Já a educação profissional aponta para a necessidade de os reeducandos receberem capacitação técnica para, quando retornarem à sociedade, terem uma profissão para buscar emprego e não ficar à mercê da sorte e acabar voltando à criminalidade.

Por fim, na base de trabalho, a fundação articula junto a parceiros dos setores público e privado vagas de emprego onde possa encaixar aqueles que desejam uma nova oportunidade na vida.

Para estar apto a esse tipo de contrato, o reeducando precisa ter bom comportamento e ter cumprido 1/6 da pena, para crimes comuns, e 2/5 no caso de crimes hediondos.

O receio de ter colegas de trabalho que já cometeram crimes, segundo Cíntia, permanece por pouco tempo. De acordo com ela, a sensação de insegurança das pessoas se transforma em compaixão ao conhecer aqueles que cumprem pena.

“Existe um sentimento de vulnerabilidade muito grande, porque nós crescemos ouvindo que bandido é vagabundo. É uma questão de sensação de segurança. Essa é uma situação bastante temporária, rapidamente esse sentimento se transforma em solidariedade”, explicou.

Salário

Para os contratados do regime fechado, o salário recebido é dividido em três partes: 1/3 é destinado à família do detento, para contribuir com o sustento e evitar que o crime se torne uma opção de sobrevivência aos filhos. 1/3 é recolhido em uma caderneta de poupança, rendendo juros, para que, quando ganhar a liberdade, ele possa recomeçar sua vida, usando o dinheiro para pagamento de aluguel, compras e o que mais julgar necessário. O objetivo é contribuir para que a pessoa continue optando pelo trabalho e não torne a ver o crime como opção de vida.

* [Enunciado das tarefas]
(1) Indique se cada afirmação concorda com o texto de leitura, respondendo sim ou não e citando as palavras do texto que decidem a questão: (a) No caso de crimes hediondos, o reeducando precisa ter cumprido 2/5 da pena para estar apto ao contrato. (b) Segundo Cíntia, o receio de ter colegas de trabalho que já cometeram crimes dura muito tempo. (c) Para os contratados do regime fechado, metade do salário vai para a família do detento.
(2) Nas linhas de dados, desloque em 118 cada número das coordenadas dadas como resposta no trecho que começa na linha que contém "This screenshot has" e termina na linha que contém "(1019, 773)", ambas incluídas. Reescreva essas linhas por inteiro e omita as imagens.

* [Dados do exercício]
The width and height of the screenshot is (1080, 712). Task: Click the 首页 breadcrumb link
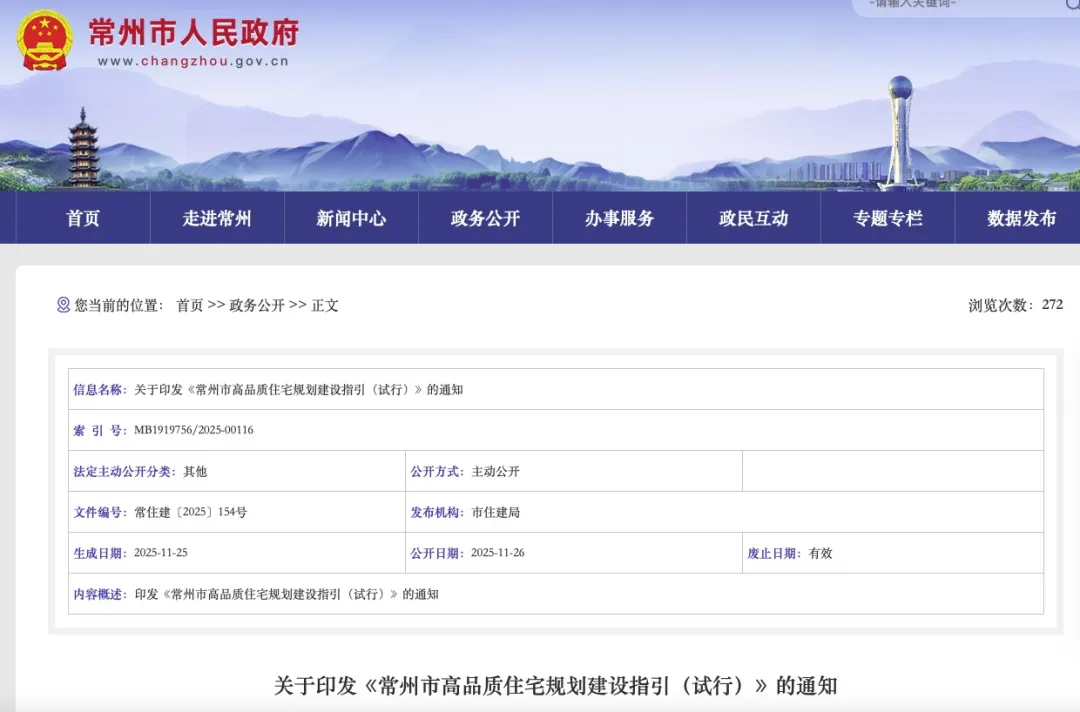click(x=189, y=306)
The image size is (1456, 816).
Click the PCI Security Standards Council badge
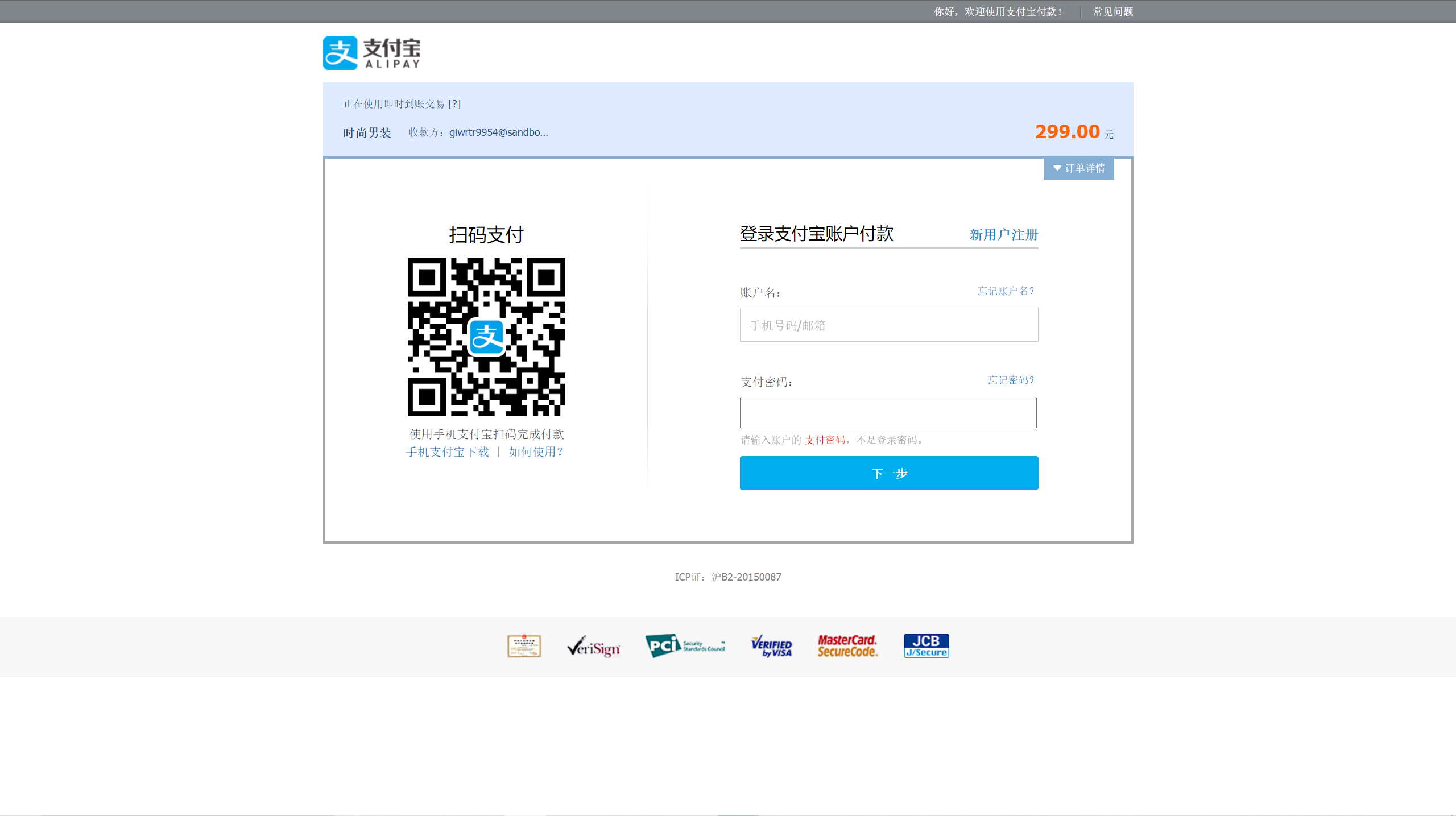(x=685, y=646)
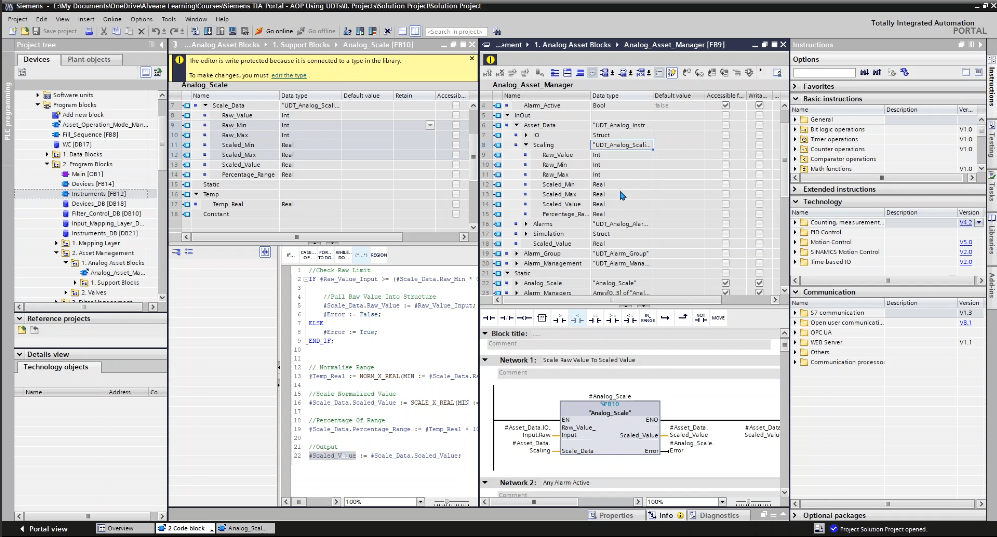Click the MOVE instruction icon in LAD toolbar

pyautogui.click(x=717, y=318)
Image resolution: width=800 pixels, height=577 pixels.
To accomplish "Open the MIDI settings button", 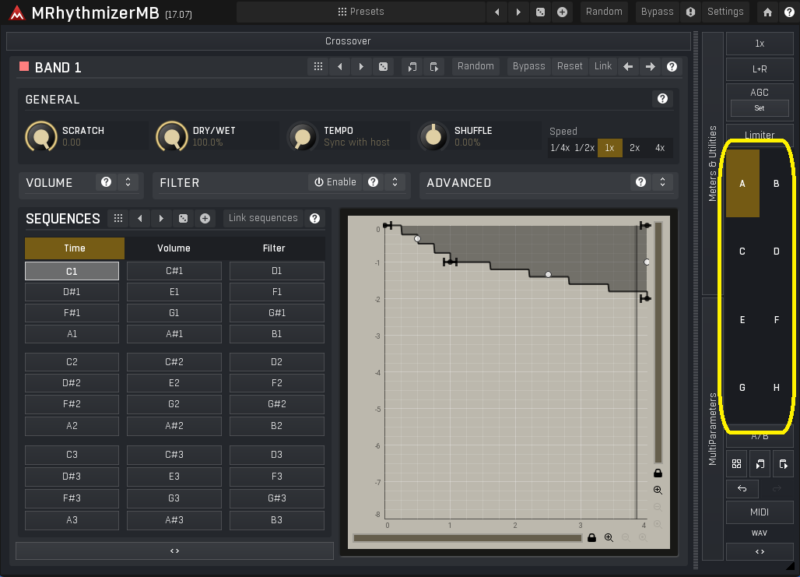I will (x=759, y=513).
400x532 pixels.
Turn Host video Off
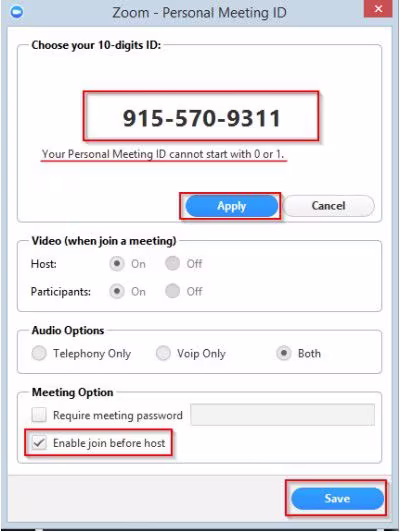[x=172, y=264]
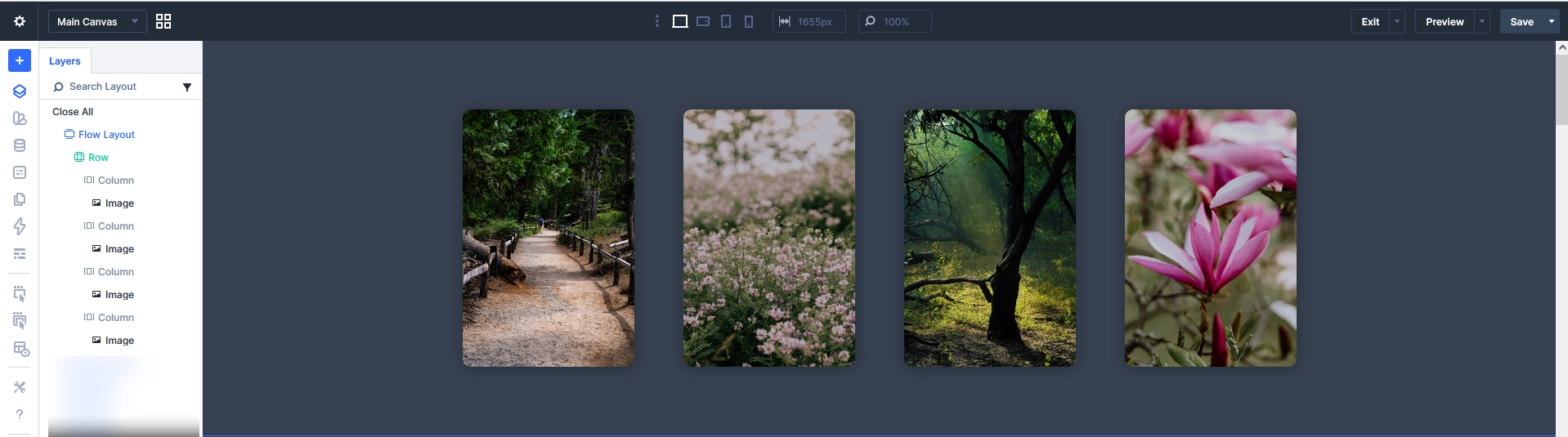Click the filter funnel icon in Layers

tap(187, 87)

==

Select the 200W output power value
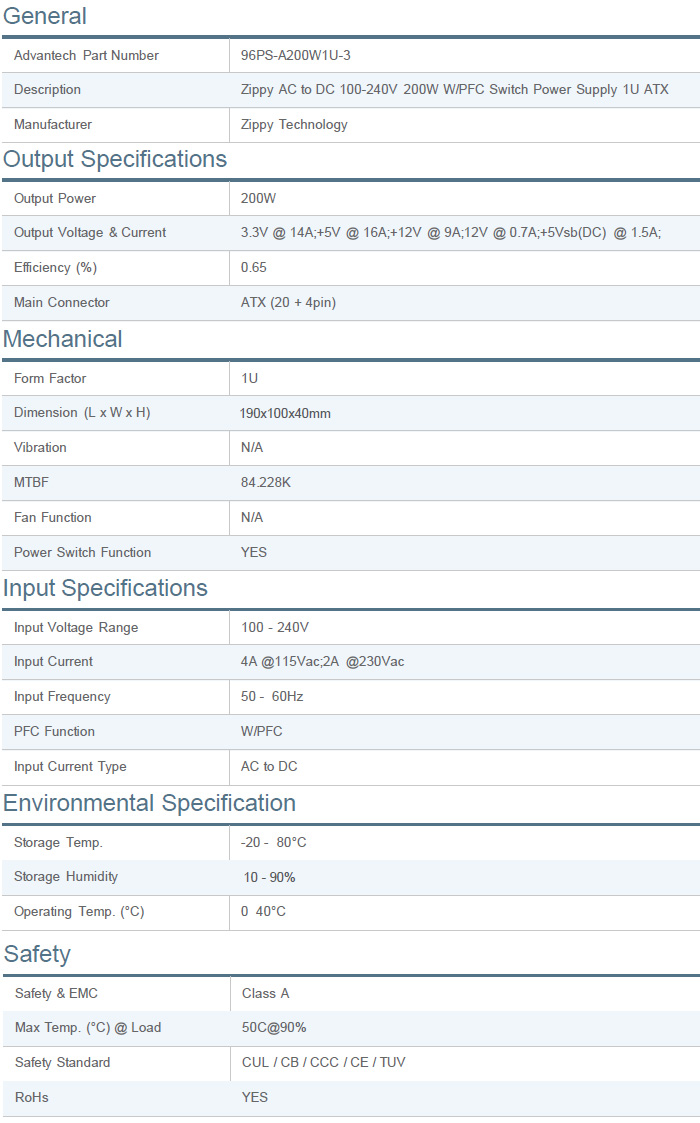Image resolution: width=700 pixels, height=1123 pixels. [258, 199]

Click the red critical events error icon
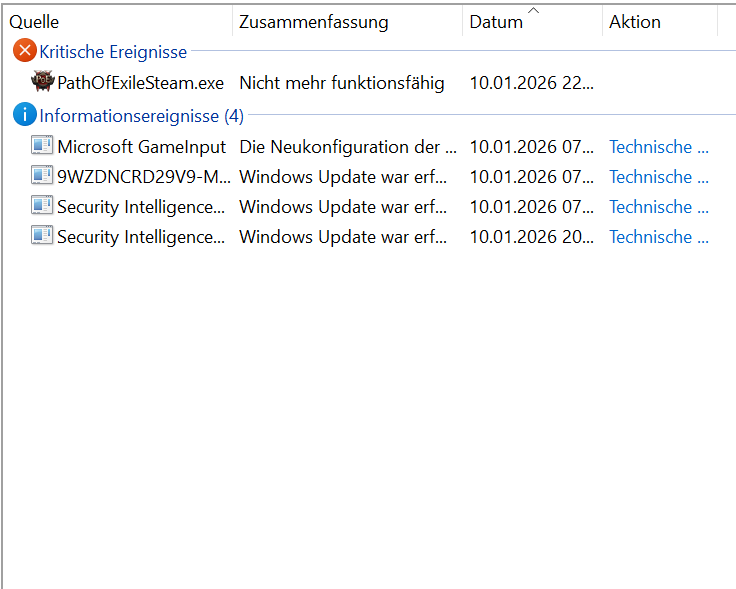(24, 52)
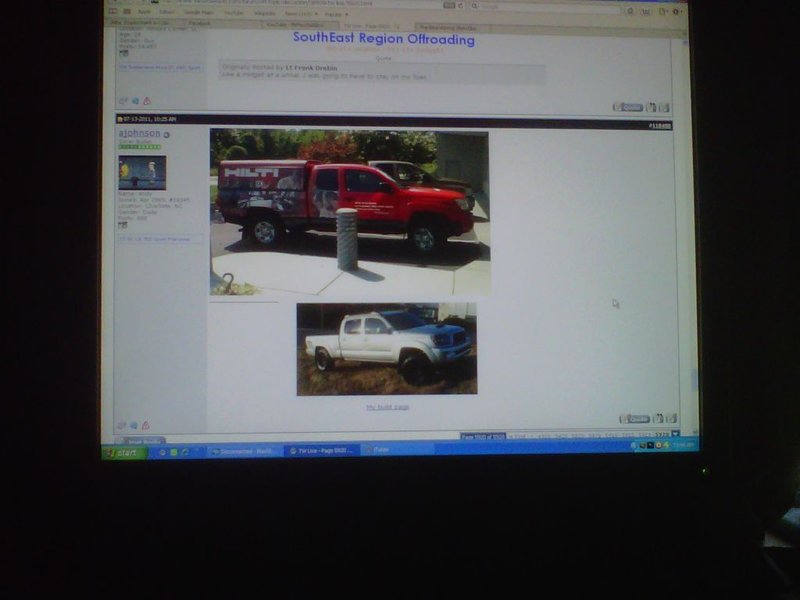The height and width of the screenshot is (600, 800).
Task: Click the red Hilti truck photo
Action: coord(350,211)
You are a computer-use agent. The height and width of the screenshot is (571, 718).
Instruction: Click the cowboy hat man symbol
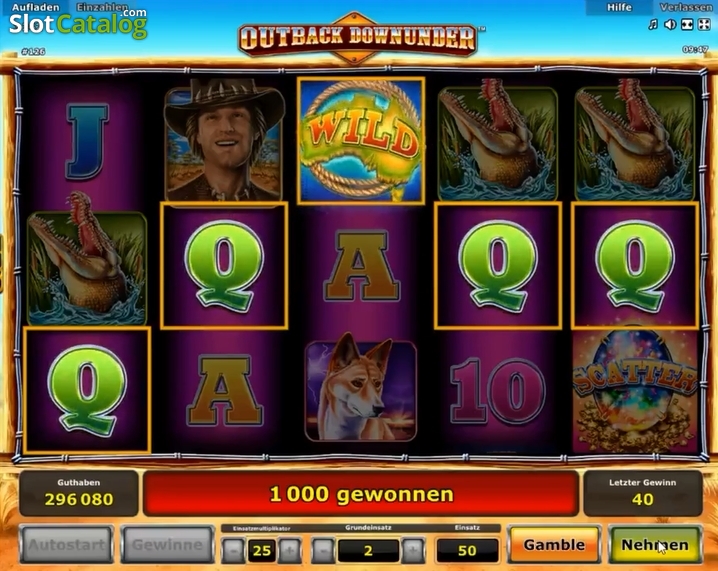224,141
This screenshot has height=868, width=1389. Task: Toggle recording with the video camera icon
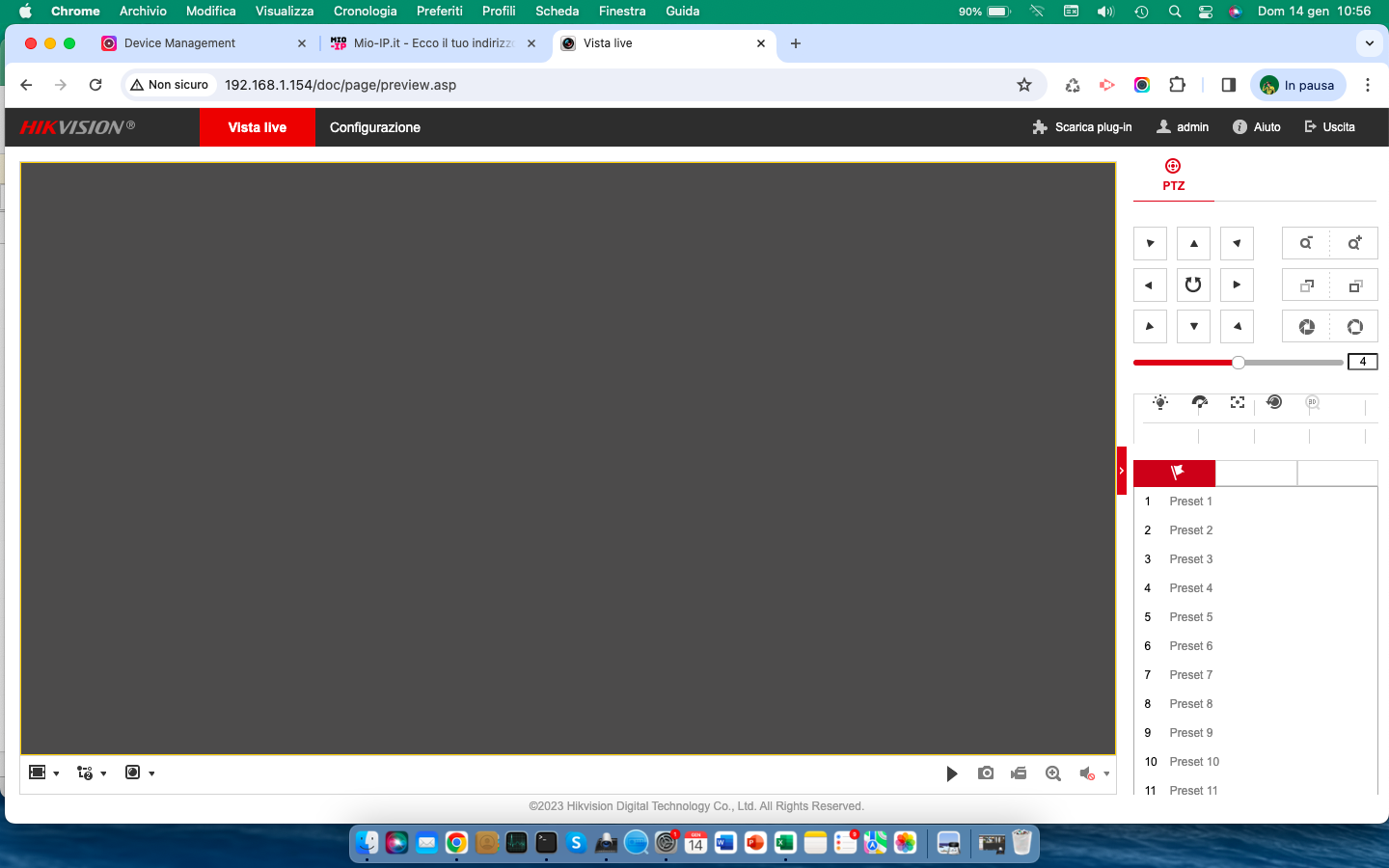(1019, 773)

==

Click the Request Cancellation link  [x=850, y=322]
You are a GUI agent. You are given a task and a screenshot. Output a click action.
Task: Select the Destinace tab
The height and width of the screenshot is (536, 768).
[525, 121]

* [Respostas corretas]
(1)
(a) Sim: "e 2/5 no caso de crimes hediondos".
(b) Não: "permanece por pouco tempo".
(c) Não: "1/3 é destinado à família do detento".

(2)
This screenshot has height=868, width=1389. Task: Toggle recording with the video camera icon
(1137, 891)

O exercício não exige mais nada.